Exercice proposé → Recopiez le passage de la chronologie de 1570 à 1573 qui commence à "10 mai 1573" et se termine à "paix semble possible.", en remplaçant "Temps de paix" par "Période de paix".

Texte →
------------------------------------------------------------------------
8 août 1570 : Édit de Saint-Germain

Printemps 1572 : Aggravation de la répression aux Pays-Bas. Gaspard de Coligny est de retour à la Cour

18 août 1572 : Mariage d’Henri de Navarre avec Marguerite de Valois

22 août 1572 : Attentat contre Gaspard de Coligny

24-28 août 1572 : Massacre de la Saint-Barthélemy. Mort de Gaspard de Coligny. « Saison de la Saint-Barthélemy » qui diffuse en province pendant plusieurs mois (10 000 à 20 000 morts)
Reprise des combats dans le Midi. Siège de Sommières

Mars 1573 : Siège de Sancerre

10 mai 1573 : Élection du duc Henri d’Anjou au trône de Pologne

Mars-août 1573 : Siège de La Rochelle par le duc d’Anjou

11 juillet 1573 : Édit de Boulogne

Temps de paix

Henri de Navarre et Marguerite de Valois
Henri de Navarre et Marguerite de Valois © Collection privée

Après la paix de Saint-Germain, et bien que la cohabitation entre protestants et catholiques reste difficile, avec des troubles sporadiques dès novembre 1570 à Amiens, Rouen et Orange, la paix semble possible.

Catherine de Médicis s’emploie à consolider les alliances extérieures. Depuis l’entrevue de Bayonne, les relations avec l’Espagne sont détériorées. Gaspard de Coligny, qui est rentré en grâce à la Cour, qui a récupéré sa dignité d’amiral et participe au conseil privé, plaide pour une intervention française. La lutte contre un ennemi commun, l’espagnol, est pour lui le meilleur moyen de réunir catholiques et protestants. Mais ce projet est abandonné, le prestige de la puissante armée espagnole étant rehaussé par sa victoire contre les Turcs à la bataille de Lépante (7 octobre 1571).

Pour consolider la situation intérieure, Catherine de Médicis, qui dans sa politique donne une grande importance aux unions entre familles royales, décide celle de sa plus jeune fille, Marguerite, avec le protestant Henri de Navarre (futur Henri IV). Sa mère, la reine Jeanne d’Albret, d’abord refuse, puis est convaincue. Le contrat de mariage est signé le 11 avril 1572 par le cardinal de Bourbon, oncle du roi et futur ligueur.

Henri de Navarre entre à Paris le 8 juillet 1572, entouré de 900 gentilshommes huguenots vêtus de noir, le roi portant le deuil de sa mère morte un mois avant. Le mariage est célébré le 18 août à Notre-Dame : une grande estrade est dressée au dehors, Henri conduit son épouse jusqu’au chœur de la cathédrale pour qu’elle entende la messe nuptiale célébrée à l’intérieur, mais il en ressort sans assister à cette messe, la bénédiction nuptiale étant donnée sur l’estrade. Des fêtes somptueuses se déroulent pendant trois jours, qui doivent consacrer la réconciliation entre les deux partis.

Temps de guerre

Assassinat de Coligny (1572)
Assassinat de Coligny (1572)
La Saint Barthélemy : 24 août 1572 à Paris
La Saint Barthélemy : 24 août 1572 à Paris © S.H.P.F.
Saint Barthélemy
Saint Barthélemy © S.H.P.F.
Massacre de la Saint-Barthélemy
Massacre de la Saint-Barthélemy © S.H.P.F.
------------------------------------------------------------------------
Données fournies →

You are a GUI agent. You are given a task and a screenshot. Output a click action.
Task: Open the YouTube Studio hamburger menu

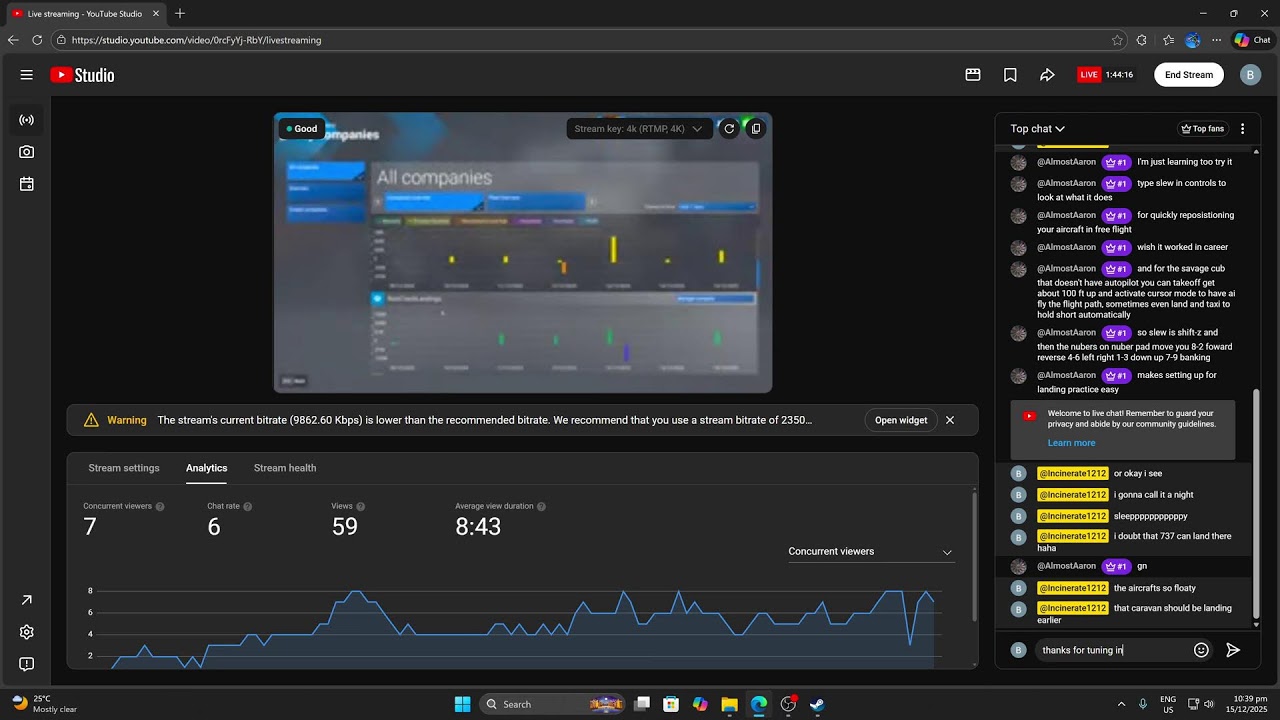pos(26,75)
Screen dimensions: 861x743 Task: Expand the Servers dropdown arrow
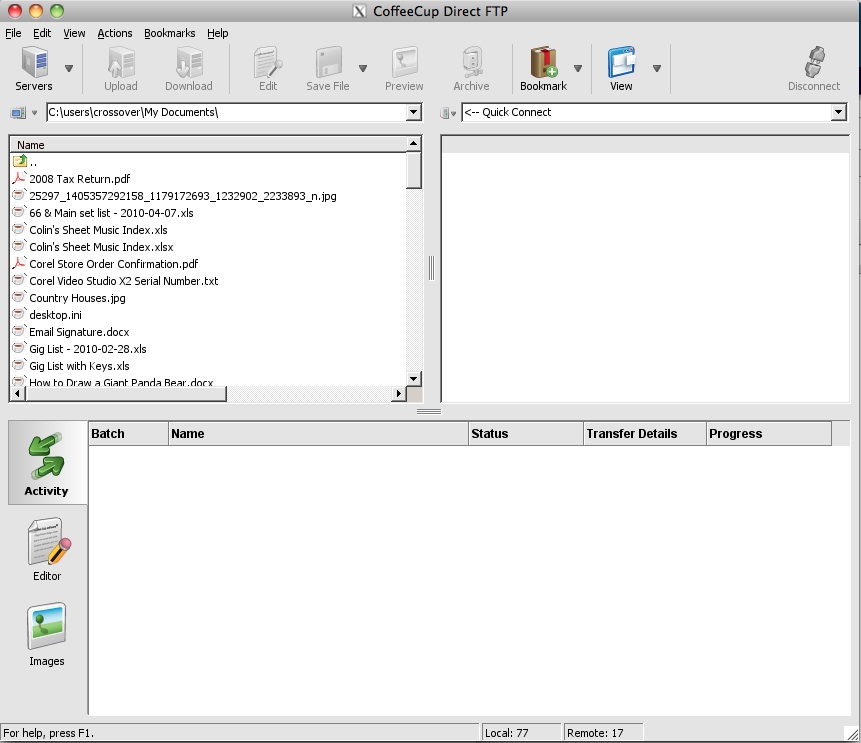[68, 70]
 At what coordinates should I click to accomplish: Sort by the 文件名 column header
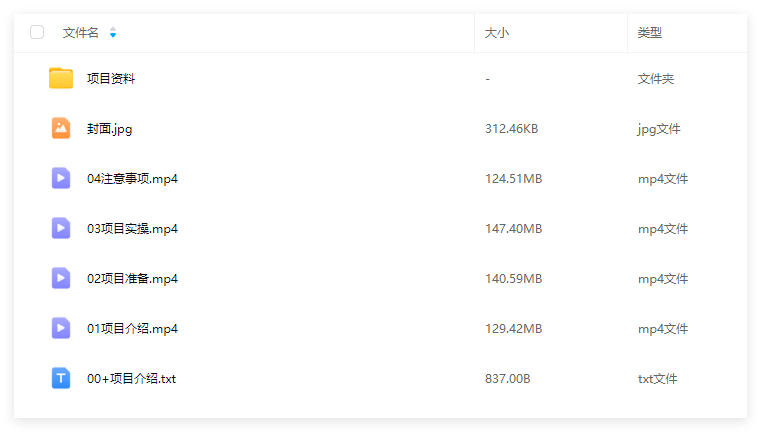point(81,33)
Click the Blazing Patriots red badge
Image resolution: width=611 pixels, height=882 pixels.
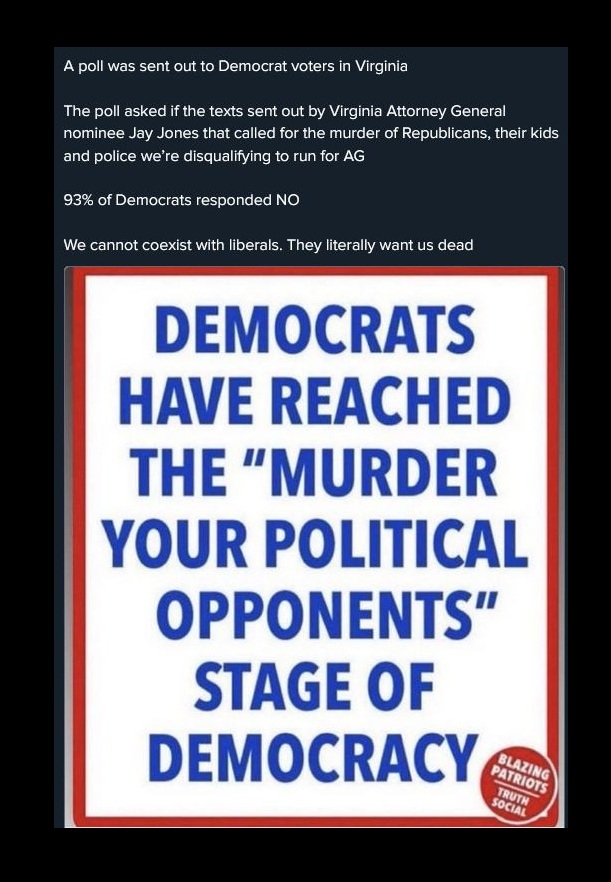click(520, 784)
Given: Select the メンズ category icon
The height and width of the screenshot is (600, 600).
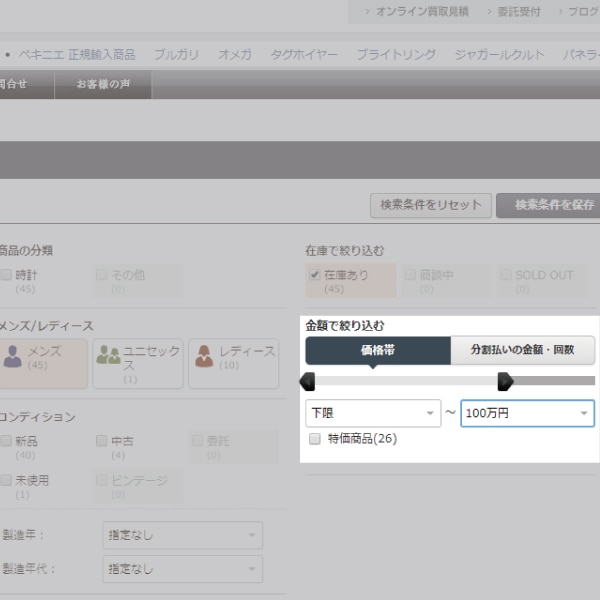Looking at the screenshot, I should (x=13, y=355).
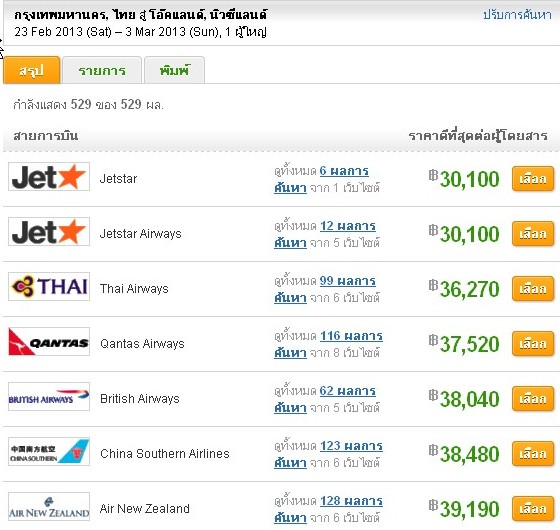Click the Air New Zealand logo

pos(49,507)
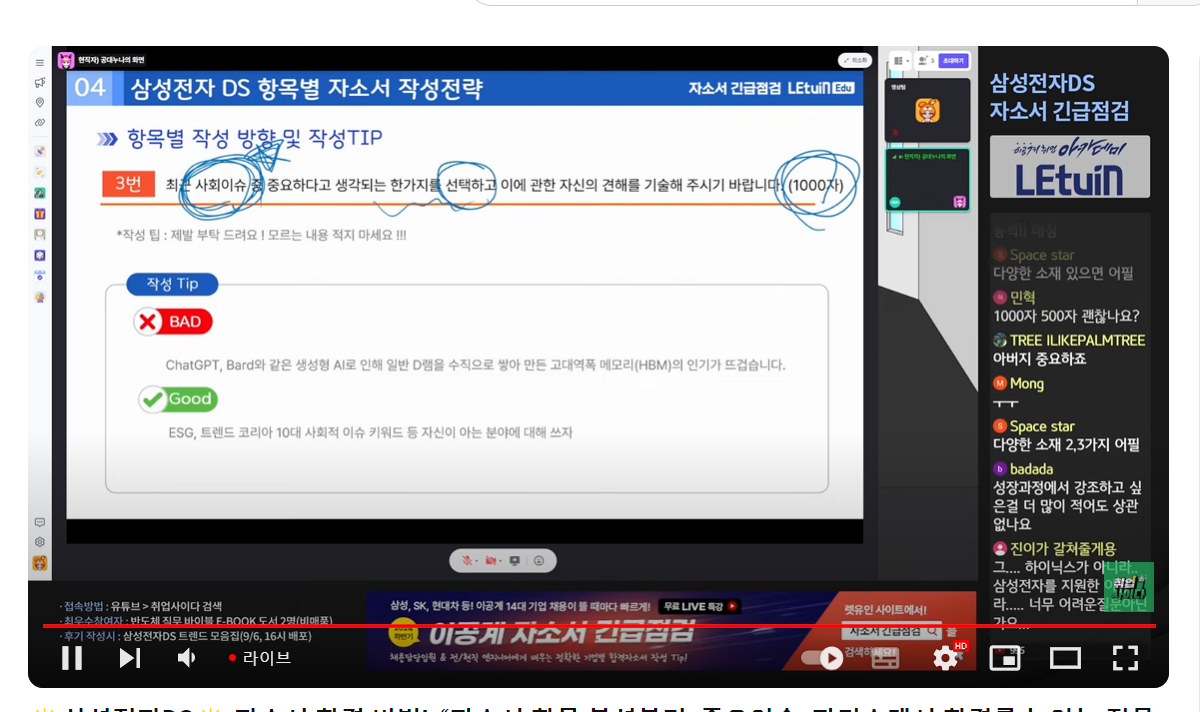Image resolution: width=1200 pixels, height=712 pixels.
Task: Select the orange avatar participant thumbnail
Action: point(927,110)
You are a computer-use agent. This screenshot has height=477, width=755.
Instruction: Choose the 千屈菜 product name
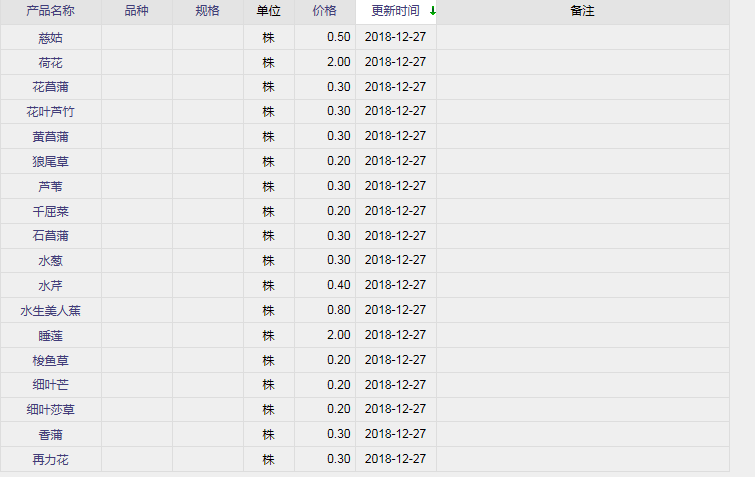pos(50,211)
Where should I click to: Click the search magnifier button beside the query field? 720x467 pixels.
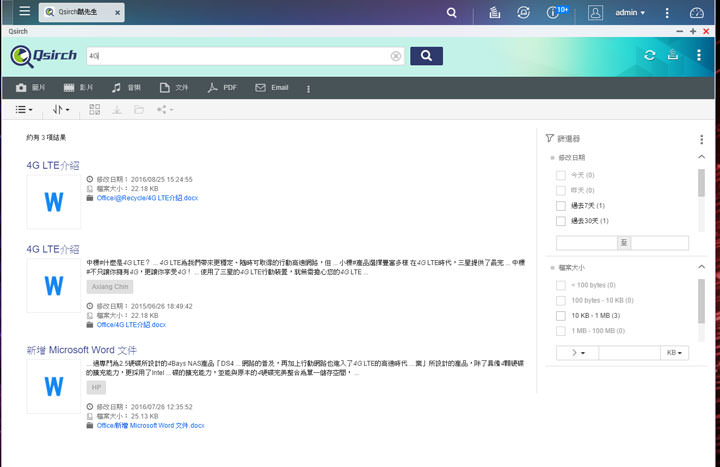[426, 56]
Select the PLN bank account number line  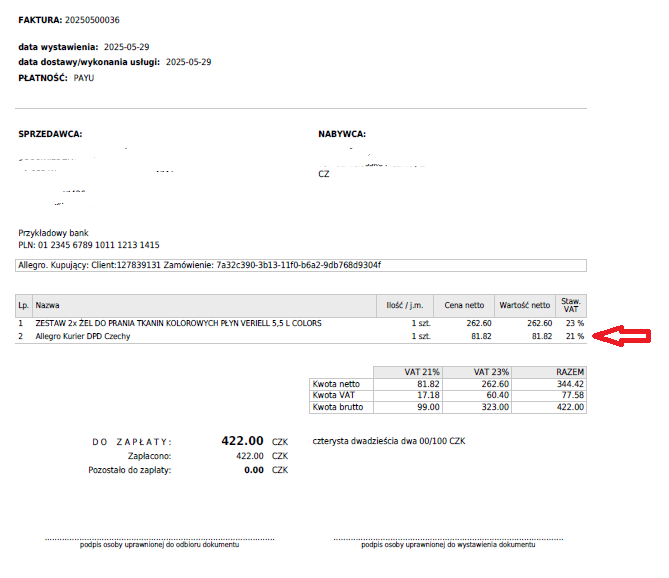[x=88, y=245]
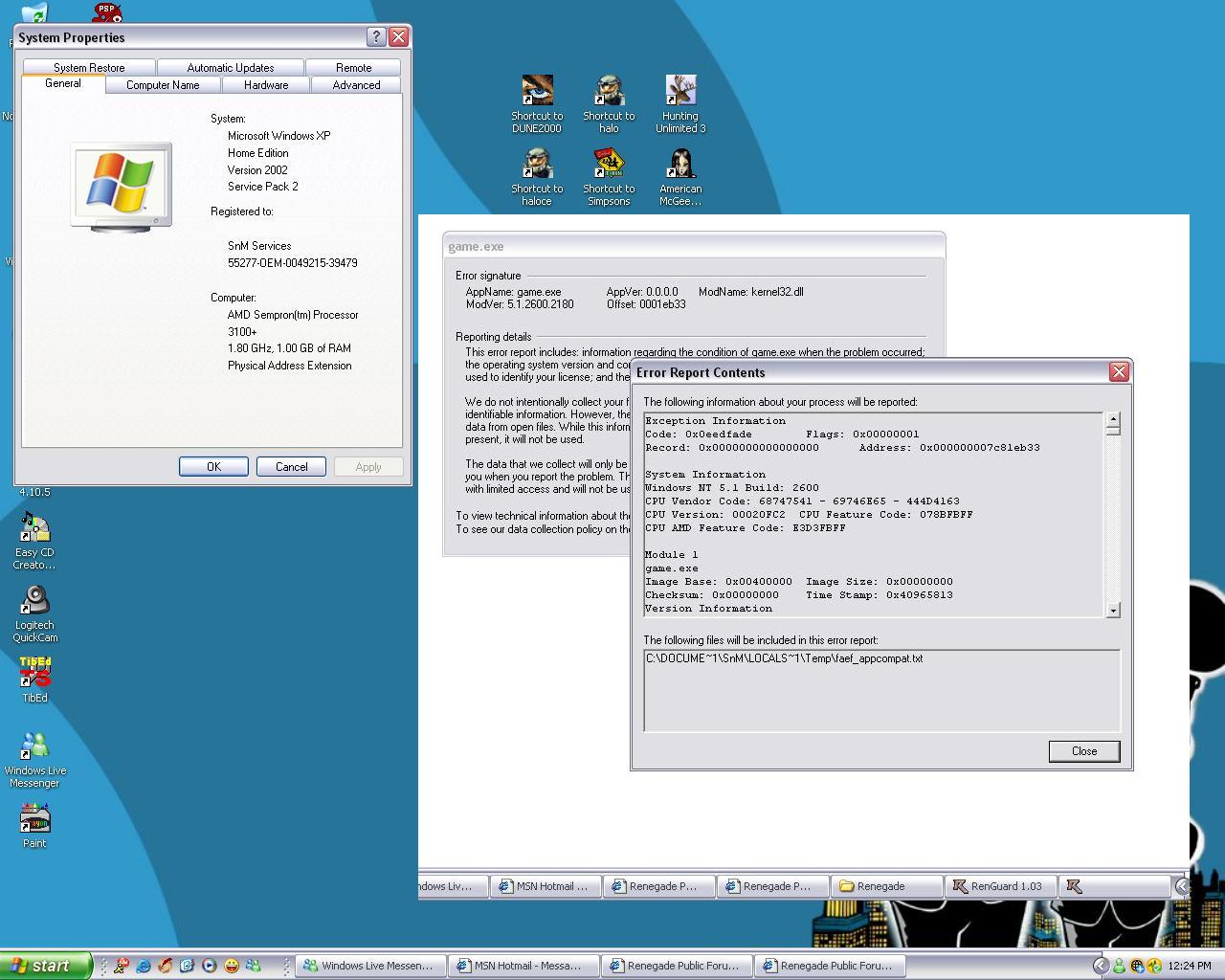
Task: Click scrollbar down arrow in error report
Action: 1113,611
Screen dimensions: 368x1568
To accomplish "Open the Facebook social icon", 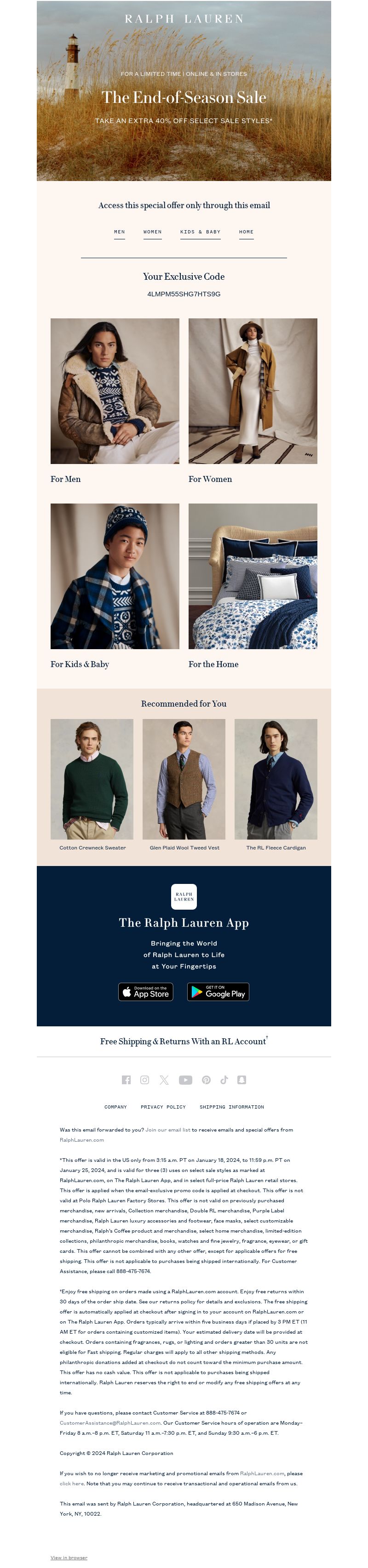I will (x=126, y=1080).
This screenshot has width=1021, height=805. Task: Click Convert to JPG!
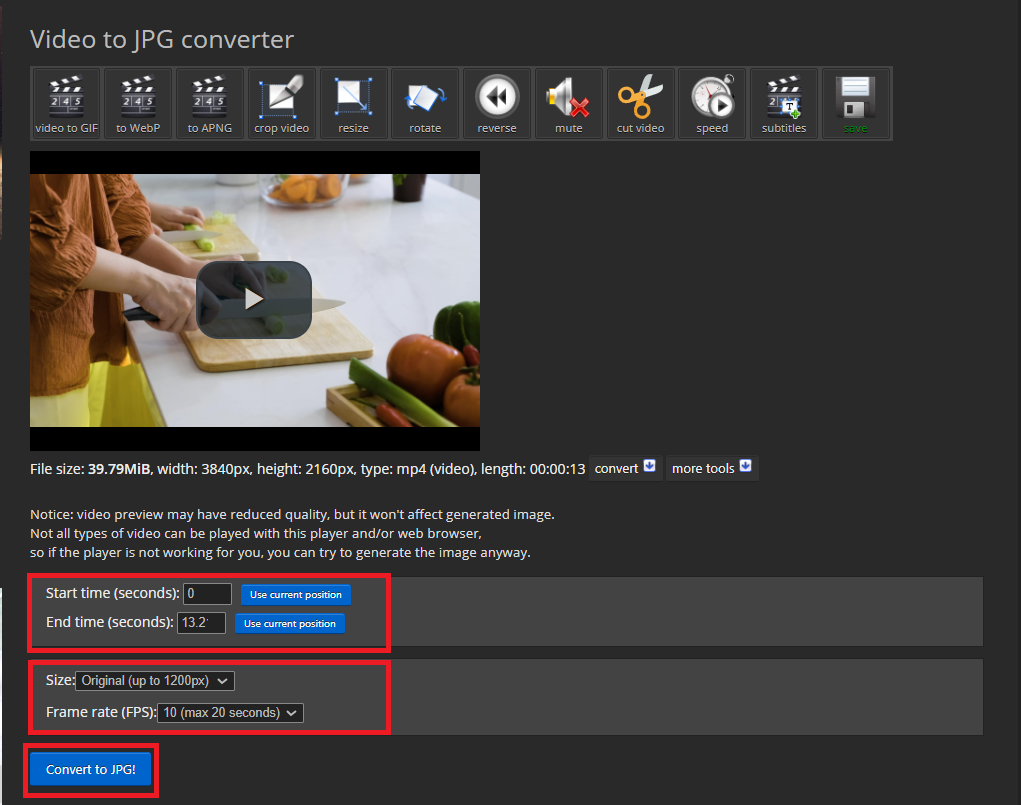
------------------------------------------------------------------------
Corrigé →
10 mai 1573 : Élection du duc Henri d’Anjou au trône de Pologne

Mars-août 1573 : Siège de La Rochelle par le duc d’Anjou

11 juillet 1573 : Édit de Boulogne

Période de paix

Henri de Navarre et Marguerite de Valois
Henri de Navarre et Marguerite de Valois © Collection privée

Après la paix de Saint-Germain, et bien que la cohabitation entre protestants et catholiques reste difficile, avec des troubles sporadiques dès novembre 1570 à Amiens, Rouen et Orange, la paix semble possible.